One of my favourites is a 20L (uh, 5 gallons?) water barrel. Vet clinics tend to go through a lot of distilled water for surgeries and they get it in 20L barrels, which they'll often then throw, so they start out completely clean and are happy recycling. Ask around for them.

The first time I brought one of these barrels into my centre I put it in the sandpit and had the tiniest trickle coming from it. There was a cluster of easily 8 or more toddlers and preschoolers gathered around this tiny tap, completely peacefully, no arguments as they filled containers and held their hands within the trickle. I ended up bringing in a second barrel just for the sandpit so children could explore more ideas without so much waiting, and the conflicts over the water were always minimal. Milk crates are perfect for sitting the barrels on to get that little bit of height. And you can easily mark measurements on the side with a permanent marker so the children can track how much water is left.

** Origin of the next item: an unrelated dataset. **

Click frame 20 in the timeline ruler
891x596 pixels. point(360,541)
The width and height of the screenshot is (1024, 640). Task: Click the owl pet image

If you're gearing for toddlers, putting a round basin in the middle of a tyre is a good one for stability. It is sounding like they need their own space for water and mess to explore their ideas at their own steady pace. I love how in tune you are with what the children are saying through their actions.

j. wilson said...

oh my gosh, how resourceful to fill their boots! my kiddos tend to fill the watering cans and then water the cement right next to the tub of water. keep me posted. we do the same thing by modeling and talking about the drought here in California and making sure there are plants for the kiddos to water in our tiny play yard.